■ RECORDS FOR THE TASK
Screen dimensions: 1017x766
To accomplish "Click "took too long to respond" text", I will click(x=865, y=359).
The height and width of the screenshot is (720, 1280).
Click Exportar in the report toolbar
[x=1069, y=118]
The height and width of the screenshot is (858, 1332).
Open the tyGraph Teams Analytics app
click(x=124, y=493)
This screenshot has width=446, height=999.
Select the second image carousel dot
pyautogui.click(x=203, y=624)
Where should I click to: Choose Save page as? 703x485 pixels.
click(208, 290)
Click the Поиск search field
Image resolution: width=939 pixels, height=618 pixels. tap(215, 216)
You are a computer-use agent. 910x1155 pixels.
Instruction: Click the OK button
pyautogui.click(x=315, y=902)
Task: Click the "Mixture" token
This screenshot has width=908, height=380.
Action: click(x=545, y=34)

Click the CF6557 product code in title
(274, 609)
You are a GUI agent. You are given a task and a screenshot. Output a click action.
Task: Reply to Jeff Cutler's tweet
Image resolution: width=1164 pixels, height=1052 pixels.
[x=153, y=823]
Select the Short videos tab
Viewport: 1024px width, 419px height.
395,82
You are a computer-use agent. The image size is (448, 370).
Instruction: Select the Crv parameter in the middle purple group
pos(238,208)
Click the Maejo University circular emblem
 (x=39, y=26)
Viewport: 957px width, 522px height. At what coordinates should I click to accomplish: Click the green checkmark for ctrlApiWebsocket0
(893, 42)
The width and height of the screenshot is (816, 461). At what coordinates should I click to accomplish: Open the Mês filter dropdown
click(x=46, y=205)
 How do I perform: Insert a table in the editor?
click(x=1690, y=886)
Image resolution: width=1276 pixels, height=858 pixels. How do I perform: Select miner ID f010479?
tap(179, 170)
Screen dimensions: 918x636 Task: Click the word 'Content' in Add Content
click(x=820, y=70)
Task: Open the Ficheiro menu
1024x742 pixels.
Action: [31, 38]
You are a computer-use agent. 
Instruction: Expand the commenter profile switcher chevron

■ EXERCISE
The reply should consist of the records, reproduced exactly.

■ TASK ANSWER
Screen dimensions: 1017x766
To accomplish "Click "took too long to respond" text", I will click(x=865, y=359).
The height and width of the screenshot is (720, 1280).
Click Exportar in the report toolbar
[x=1069, y=118]
The height and width of the screenshot is (858, 1332).
Open the tyGraph Teams Analytics app
click(x=124, y=493)
This screenshot has width=446, height=999.
Select the second image carousel dot
pyautogui.click(x=203, y=624)
Where should I click to: Choose Save page as? 703x485 pixels.
click(208, 290)
Click the Поиск search field
Image resolution: width=939 pixels, height=618 pixels. tap(215, 216)
You are a computer-use agent. 910x1155 pixels.
Instruction: Click the OK button
pyautogui.click(x=315, y=902)
Task: Click the "Mixture" token
This screenshot has width=908, height=380.
Action: click(x=545, y=34)

Click the CF6557 product code in title
(274, 609)
You are a GUI agent. You are given a task and a screenshot. Output a click action.
Task: Reply to Jeff Cutler's tweet
Image resolution: width=1164 pixels, height=1052 pixels.
[x=153, y=823]
Select the Short videos tab
Viewport: 1024px width, 419px height.
395,82
You are a computer-use agent. The image size is (448, 370).
Instruction: Select the Crv parameter in the middle purple group
pos(238,208)
Click the Maejo University circular emblem
 (x=39, y=26)
Viewport: 957px width, 522px height. At what coordinates should I click to accomplish: Click the green checkmark for ctrlApiWebsocket0
(893, 42)
The width and height of the screenshot is (816, 461). At what coordinates should I click to accomplish: Open the Mês filter dropdown
click(x=46, y=205)
 How do I perform: Insert a table in the editor?
click(x=1690, y=886)
Image resolution: width=1276 pixels, height=858 pixels. How do I perform: Select miner ID f010479?
tap(179, 170)
Screen dimensions: 918x636 Task: Click the word 'Content' in Add Content
click(x=820, y=70)
Task: Open the Ficheiro menu
1024x742 pixels.
Action: [31, 38]
You are a computer-use agent. 
Instruction: Expand the commenter profile switcher chevron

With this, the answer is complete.